(SELECTED EXTRACT)
=-=-=-=-=

Friday, December 5, 2025

Mealtime Magic - Ginger Crinkle Cookies and Holiday Thumbprint Cookies from Let's Bake!

 The holiday season is upon us and there's nothing better than baking some delicious cookies for entertaining or giving.


Below are a couple of wonderful recipes from the cookbook Let's Bake! Over 100 Dessert Recipes for Gifting & Giving from experienced home baker Gail Sweeney showcases a gorgeous assortment of cakes, cookies, pastries, and pies — each recipe a gift to share, whether for friends, fundraisers or special occasions.



Recipe #1:
Ginger Crinkle Cookies
Equipment: Three 12 x 18-inch baking sheets, a stand mixer fitted with the paddle attachment or a handheld mixer, medium cookie scoop.

Ingredients

2½ cups flour
2¾ teaspoons ground ginger
1¼ teaspoons baking soda
½ teaspoon salt
3 tablespoons finely chopped crystallized ginger
1 cup butter at room temperature
1¼ cups white sugar
1 egg at room temperature
¼ cup molasses
½ cup white or fine raw brown sugar for coating the cookie balls

Whisk together the flour, salt, baking soda, ginger powder and finely chopped crystallized ginger on a large piece of parchment paper.

In the bowl of the stand mixer, cream the butter with the sugar until light and fluffy. Add in the egg and beat on medium high speed until fully incorporated. Lower the speed, and stream in the molasses, continuing to mix until well blended. Tip in the dry ingredients and mix until just incorporated.

Pour raw brown sugar into a small bowl. With a small or medium cookie scoop, scoop out balls of dough, rolling each ball of dough in the sugar, before placing the balls on the prepared baking sheets, 2 inches apart. Refrigerate the balls of dough for 1 hour, before baking.

Preheat the oven to 360°F. Bake for 12 minutes until the cookies are lightly browned. Let cool on the sheets. The ginger flavor in the cookies will intensify over time. It is best to let the ginger flavor develop for at least 1 day, at room temperature, or in the refrigerator, before placing them in the freezer.

Ginger is a natural preservative and consequently these cookies can be kept for over two weeks on the shelf or in the refrigerator and can be frozen for up to 3 months.




Recipe #2:
Holiday Thumbprint Cookies

Equipment: Three 12 x 18-inch cookies sheets lined with parchment paper, a stand mixer fitted with the paddle attachment or handheld mixer, a small cookie scoop.


Ingredients

1 cup butter at room temperature
⅔ cup sugar
1 large egg yolk
1 teaspoon vanilla extract
2½ cups flour
½ teaspoon salt
1 cup of jam or preserves of your choice for filling the cookies

For Rolling Before Baking
2 egg whites, room temperature
¾ cup of toasted almonds, finely chopped
1 tablespoon of sugar

Lightly toast the almonds in a 350°F oven for 5 minutes. Give the almonds a fine chop and set aside in a bowl. When the almonds are cool, add one tablespoon of sugar and mix until combined.

=-=-=-=-=

(STORED DATA)
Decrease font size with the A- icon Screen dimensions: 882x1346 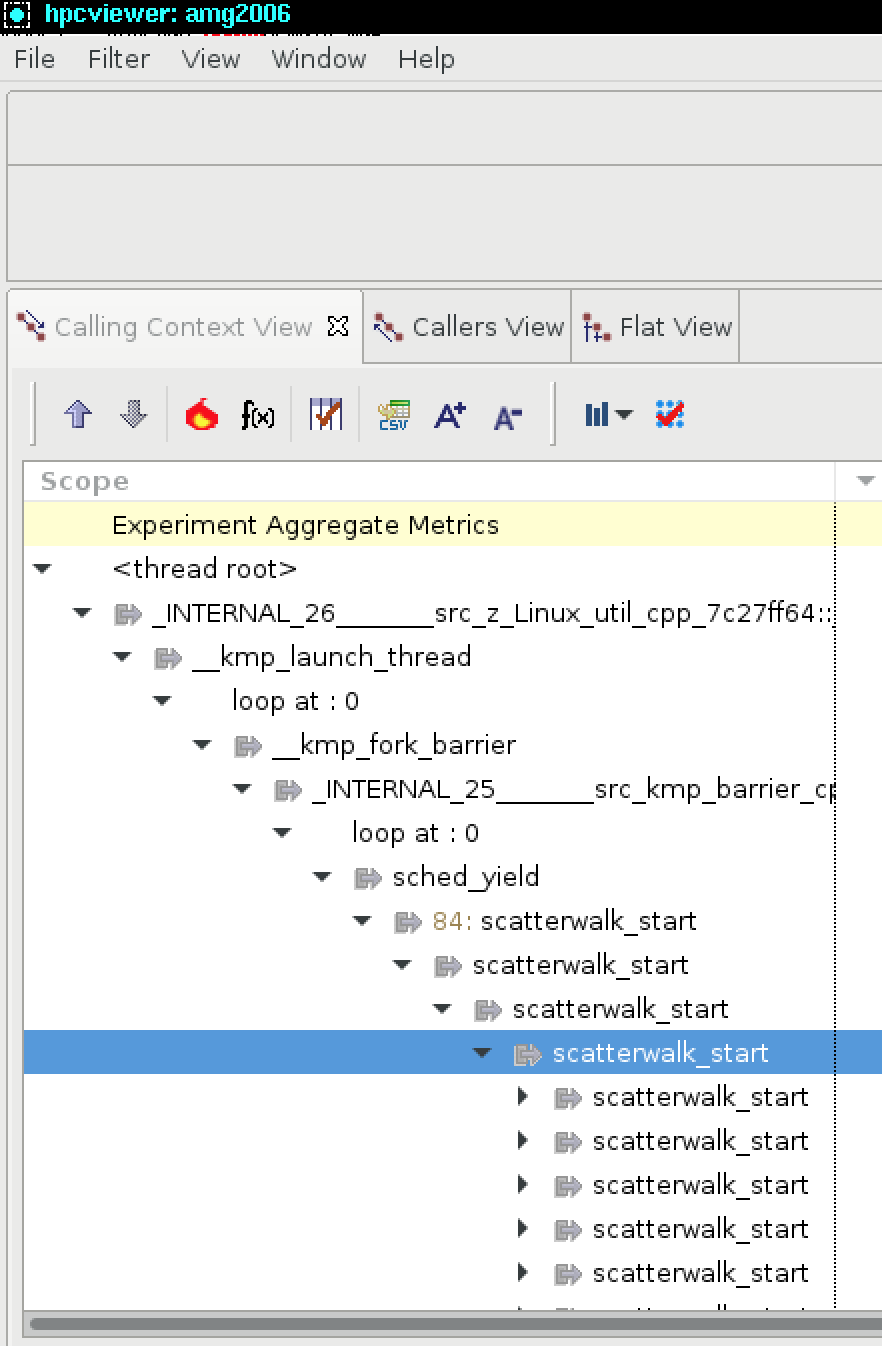507,414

=-=-=-=-=

(REQUIREMENT A) Translate this sentence from the cookie recipes into Spanish: "Ginger is a natural preservative and consequently these cookies can be kept for over two weeks on the shelf or in the refrigerator and can be frozen for up to 3 months."
(REQUIREMENT B) In the cookie recipes, how long should the balls of ginger cookie dough be refrigerated before baking?
(REQUIREMENT C) Write out the stretch of the cookie recipes from "Whisk together the" through "hour, before baking." again, changing "molasses" to "honey".

(FULL ANSWER A) El jengibre es un conservante natural y, en consecuencia, estas galletas pueden guardarse durante más de dos semanas en la alacena o en el refrigerador y pueden congelarse hasta por 3 meses.

(FULL ANSWER B) For 1 hour.

(FULL ANSWER C)
Whisk together the flour, salt, baking soda, ginger powder and finely chopped crystallized ginger on a large piece of parchment paper.

In the bowl of the stand mixer, cream the butter with the sugar until light and fluffy. Add in the egg and beat on medium high speed until fully incorporated. Lower the speed, and stream in the honey, continuing to mix until well blended. Tip in the dry ingredients and mix until just incorporated.

Pour raw brown sugar into a small bowl. With a small or medium cookie scoop, scoop out balls of dough, rolling each ball of dough in the sugar, before placing the balls on the prepared baking sheets, 2 inches apart. Refrigerate the balls of dough for 1 hour, before baking.